» **Work instructions**
Wherever the string "computer" appears in the listing, copy that line.

── Data ──

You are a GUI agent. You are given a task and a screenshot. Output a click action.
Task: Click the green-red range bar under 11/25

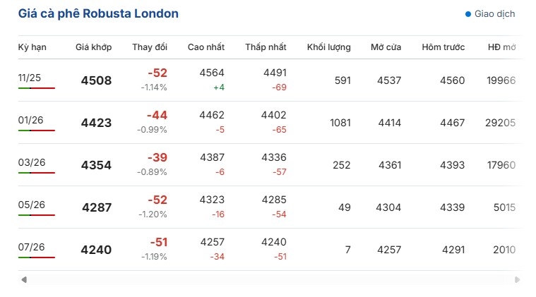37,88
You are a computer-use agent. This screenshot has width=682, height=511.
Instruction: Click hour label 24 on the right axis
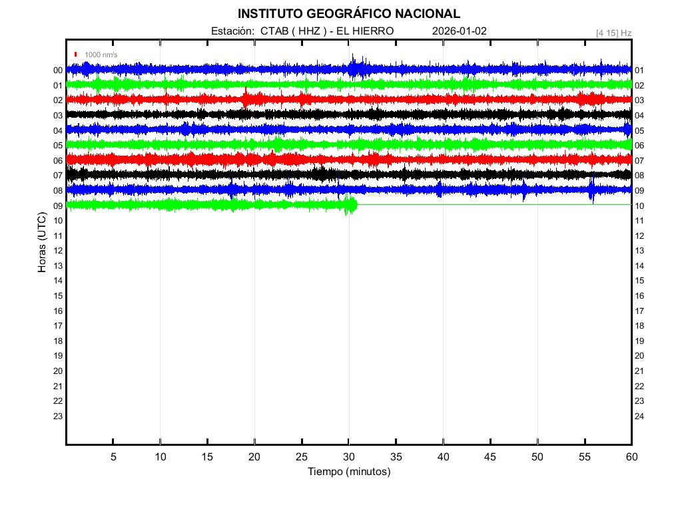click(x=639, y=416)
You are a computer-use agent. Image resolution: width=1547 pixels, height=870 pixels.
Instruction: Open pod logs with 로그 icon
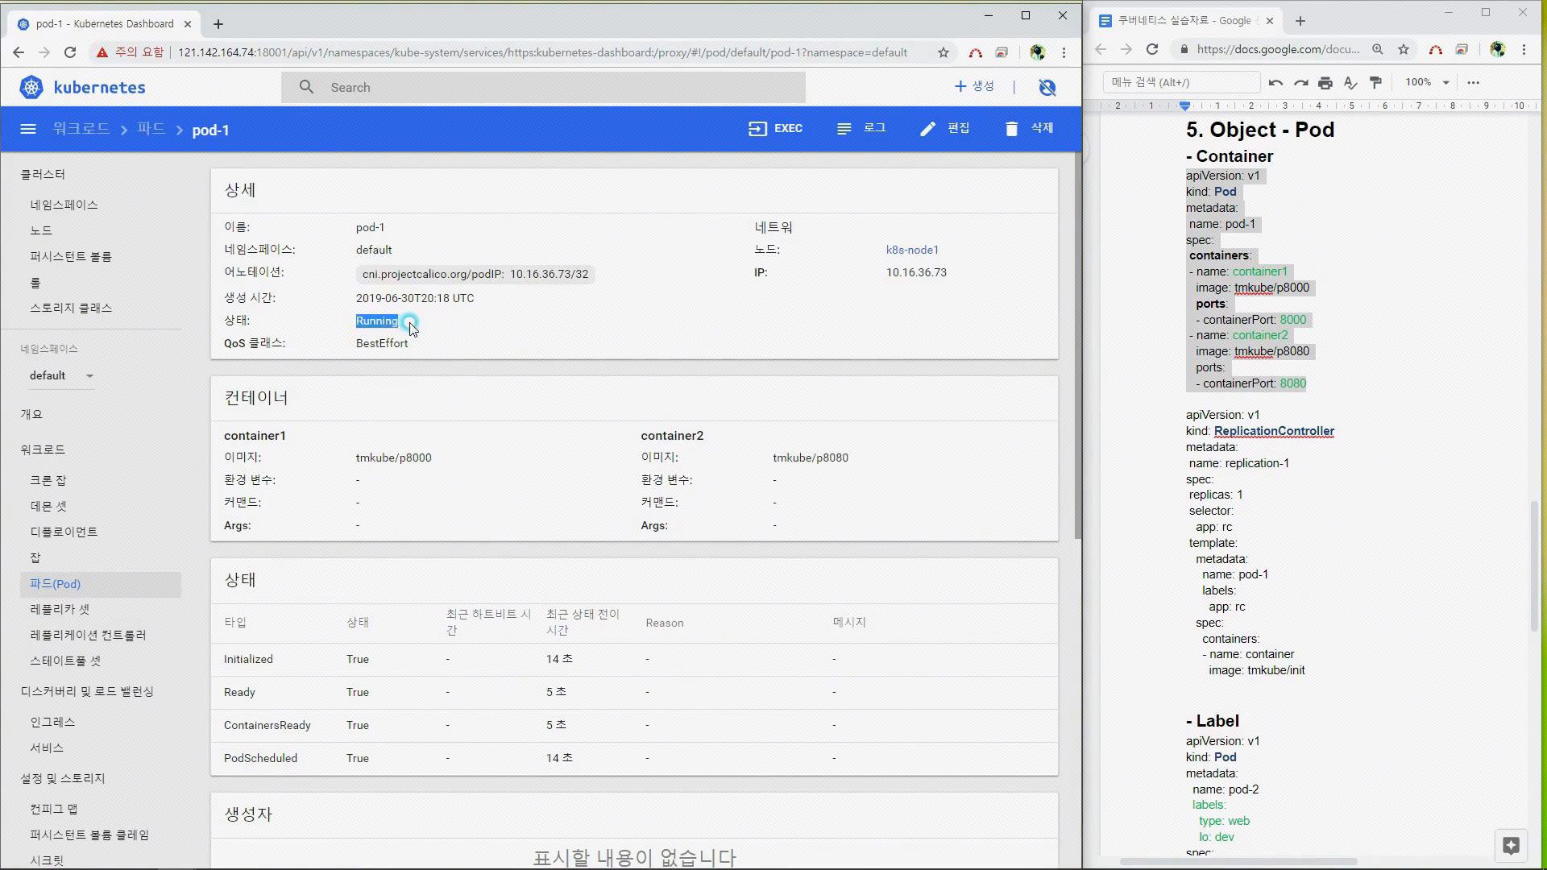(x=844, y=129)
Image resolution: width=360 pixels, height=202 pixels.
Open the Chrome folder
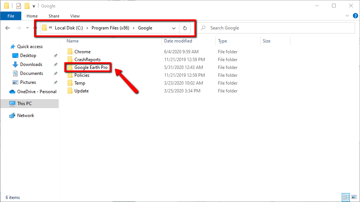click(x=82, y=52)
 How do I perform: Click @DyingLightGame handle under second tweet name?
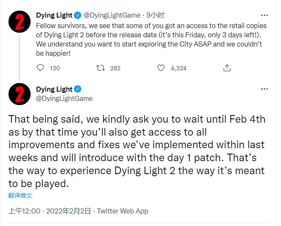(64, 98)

───
── Data ──

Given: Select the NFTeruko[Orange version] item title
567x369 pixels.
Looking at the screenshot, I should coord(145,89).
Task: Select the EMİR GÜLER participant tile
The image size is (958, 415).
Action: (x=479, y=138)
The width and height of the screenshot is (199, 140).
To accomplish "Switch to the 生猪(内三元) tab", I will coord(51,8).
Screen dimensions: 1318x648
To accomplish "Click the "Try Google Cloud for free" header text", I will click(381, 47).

───

» **Task solution**
You are a computer-use agent. This screenshot has width=682, height=511.
You are a computer-use agent. Image resolution: width=1547 pixels, height=870 pixels.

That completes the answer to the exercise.